学術・研究 2019.05.17.
長田典子・理工学部教授の「感性定量化技術」を展示する「ぴったりファクトリ」始まる

東京・日本科学未来館 9月1日まで

「ぴったりファクトリ」の展示会場

「ぴったりファクトリ」の展示会場


 東京・お台場の日本科学未来館で5月16日(木)、理工学部の長田典子教授が参加する「COI(センター・オブ・イノベーション)ファブ地球社会創造拠点」によるメディアラボ第21期展示「ぴったりファクトリ」が始まりました。公開初日に合わせて、関係するメディアを招いた取材会があり、長田教授と田中浩也・慶應義塾大学環境情報学部教授が展示内容やこれまでの研究について報告しました。展示は、夏休みをはさんで9月1日(日)まで。

長田典子教授(左)と田中浩也教授

長田典子教授(左)と田中浩也教授

 私たちは大量生産されたモノを日々利用していますが、画一的に作られたモノは、使い勝手が悪かったり、趣味に合わなかったりすることもあります。この展示では、モノが人に“ぴったり”合うものづくりに焦点を当て、長田教授の研究成果を報告する「“ぴったり”をさぐる」と、田中教授の「“ぴったり”をつくる」という二つのゾーンに分かれています。

研究内容を説明する長田教授

研究内容を説明する長田教授

 長田教授の専門は、感性工学。「“ぴったり”をさぐる」ゾーンには、取り組んできた個人の感性を測る「感性定量化技術」の研究成果の報告とともに、パソコンの端末を使ってものの印象を評価する実験と、布のさわり心地から触覚をデータ化する「触感定量化」実験に参加できます。また、「感性のものさし」を組み込んだ「感性AIエンジン」をファッションの分野に応用したアプリ「COUTURE」も紹介しています。長田教授は「感じ方を科学的に理解しようとする研究です。一人ひとりの感性に合った“もの”やサービスのデザインへと応用することを目指しています」と説明しています。

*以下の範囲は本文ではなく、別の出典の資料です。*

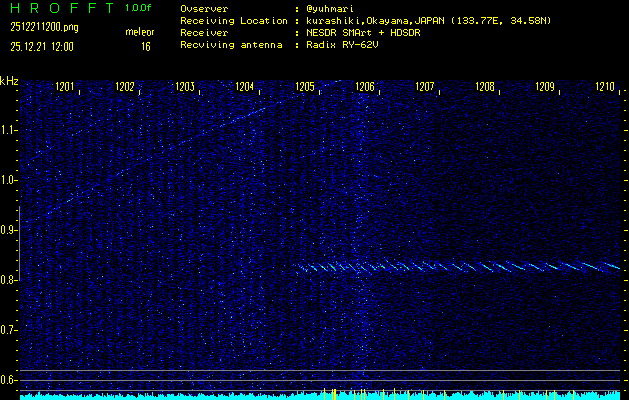Click the cyan signal level bar at bottom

 もう一つの「“ぴったり”をつくる」ゾーンでは、障がいのある人や患者の動作を補助するために、作業療法士や当事者が3Dプリンタを活用してつくった自助具などを展示。複数の機能を兼ねそなえた最先端の3Dプリンタや長時間利用しても肌がかぶれにくい新素材など、デジタルによるものづくりの現状を報告しています。

 ※COI ファブ地球社会創造拠点
 「感性とデジタル製造を直結し、生活者の創造性を拡張するファブ地球社会創造拠点」の略称。デジタルファブリケーション技術が持つ可能性を、人の感性や創造性と強く連携させることで最大限引き出し、社会のさまざまな課題を解決する「ファブ地球社会」の実現をめざす研究拠点となります。国立研究開発法人科学技術振興機構(JST)の研究成果展開事業「センター・オブ・イノベーション(COI)プログラム」の支援のもとで研究開発を推進しています。